# Happy Birthday, Gerda Taro!



## waday (Aug 1, 2018)

She is the Google Doodle of the day today. 







Clicking the Doodle shows this: 

Gerda Taro - Google Search

From Wikipedia: 

Gerta Pohorylle, known professionally as Gerda Taro, was a German war photographer active during the Spanish Civil War. She is regarded as the first woman photojournalist to have died while covering the frontline in a war.​


----------



## terri (Aug 1, 2018)

I noticed that!    Nice!


----------



## vintagesnaps (Aug 1, 2018)

I wasn't familiar with her but it's an interesting story.

Gerda Taro


----------



## limr (Aug 1, 2018)

She essentially helped create Robert Capa's entire career.


----------



## Gary A. (Aug 1, 2018)

Gerda is a little know legend.


----------



## vin88 (Aug 3, 2018)

waday said:


> She is the Google Doodle of the day today.
> 
> 
> 
> ...





limr said:


> She essentially helped create Robert Capa's entire career.





Gary A. said:


> Gerda is a little know legend.


----------



## vin88 (Aug 3, 2018)

did not Capa die in ww11?    he did wounders with a small leica 35 camera.   vin


----------



## Gary A. (Aug 3, 2018)

vin88 said:


> did not Capa die in ww11?    he did wounders with a small leica 35 camera.   vin


Capa died in the First Indochina War.  I believe by land mine.


----------



## waday (Aug 3, 2018)

Interesting to see that their lives intertwined.


----------



## limr (Aug 3, 2018)

Gary A. said:


> vin88 said:
> 
> 
> > did not Capa die in ww11?    he did wounders with a small leica 35 camera.   vin
> ...



Yes, in 1954. He was photographing French soldiers advancing through a field and stepped on a land mine.

He did have boots on the sand during the 1944 Normandy invasion (can't remember if he was in the first wave on June 6th or if he landed a following day) so it isn't a stretch to think he died then. So many men did.

Gerda Taro was crushed by a collision with a tank during the Spanish Civil War


----------



## limr (Aug 3, 2018)

waday said:


> Interesting to see that their lives intertwined.

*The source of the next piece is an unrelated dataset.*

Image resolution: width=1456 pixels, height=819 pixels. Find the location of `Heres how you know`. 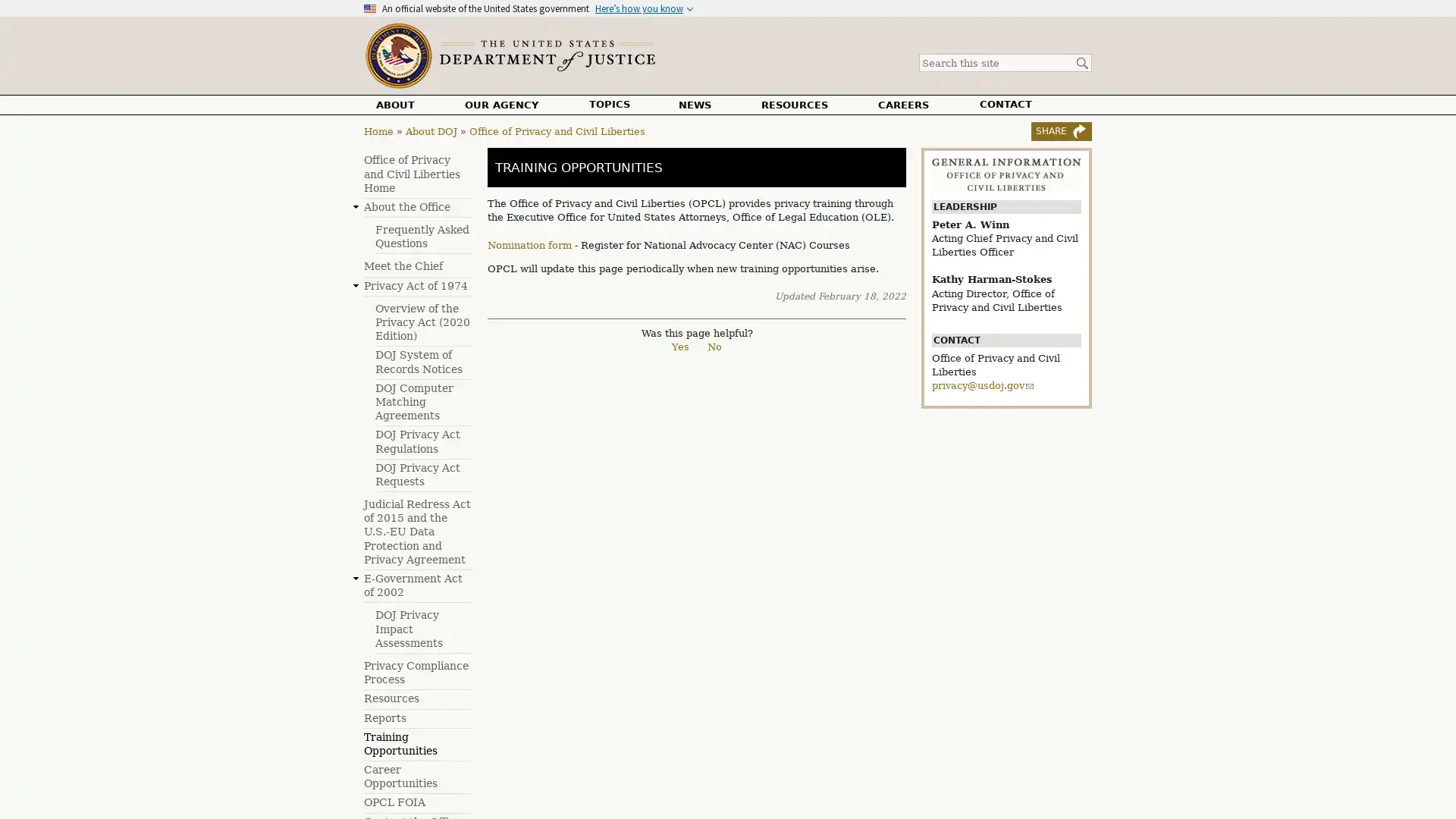

Heres how you know is located at coordinates (644, 8).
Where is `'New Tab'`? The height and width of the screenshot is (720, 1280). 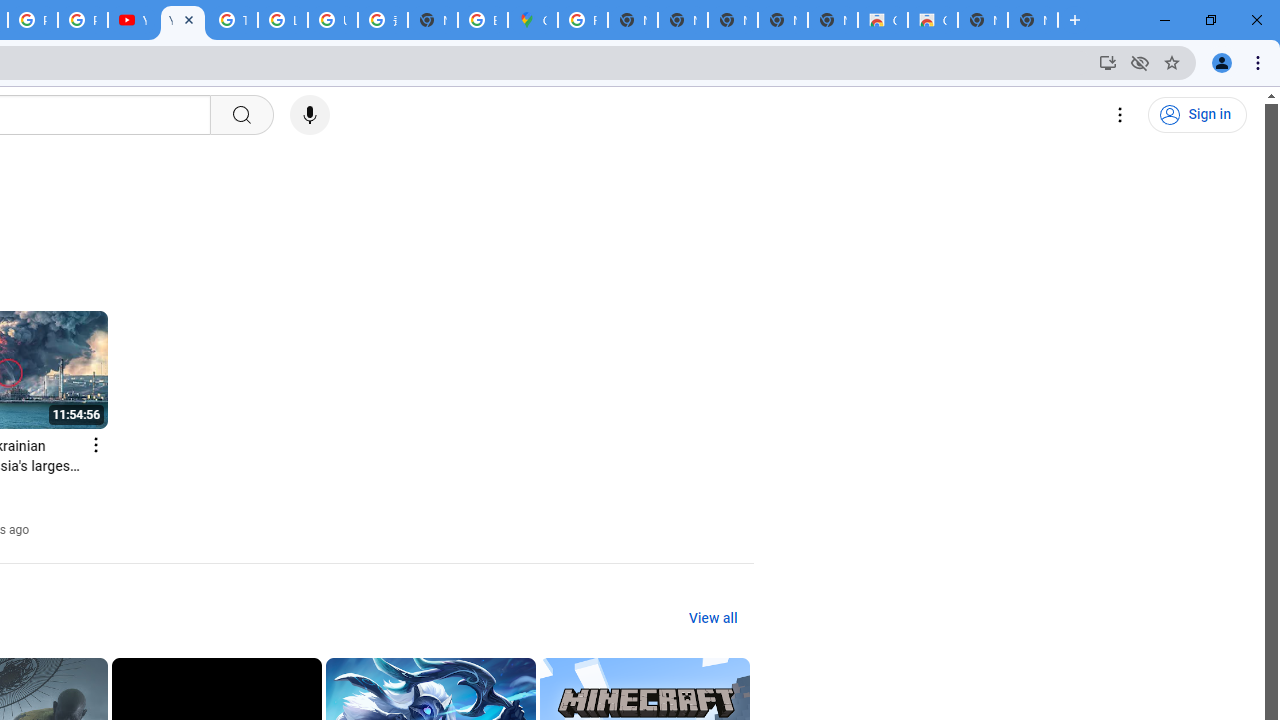
'New Tab' is located at coordinates (1032, 20).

It wasn't just their lives that intertwined, either (winkwink nudgenudge saynomore). They were lovers, and Capa was devastated at her death.


----------



## Gary A. (Aug 3, 2018)

vin88 said:


> did not Capa die in ww11?    he did wounders with a small leica 35 camera.   vin


Capa used Leica during the Spanish Civil War.  During WWII and later, he shot Contax.


----------



## vin88 (Aug 4, 2018)

yes,  there was a video on them a few years back. the use of a contax  I did not know.  the contax had a poor shutter but a unique lens mount that was used on the range finder Nikons.    both their lenses are almost interchangeable.  vin


----------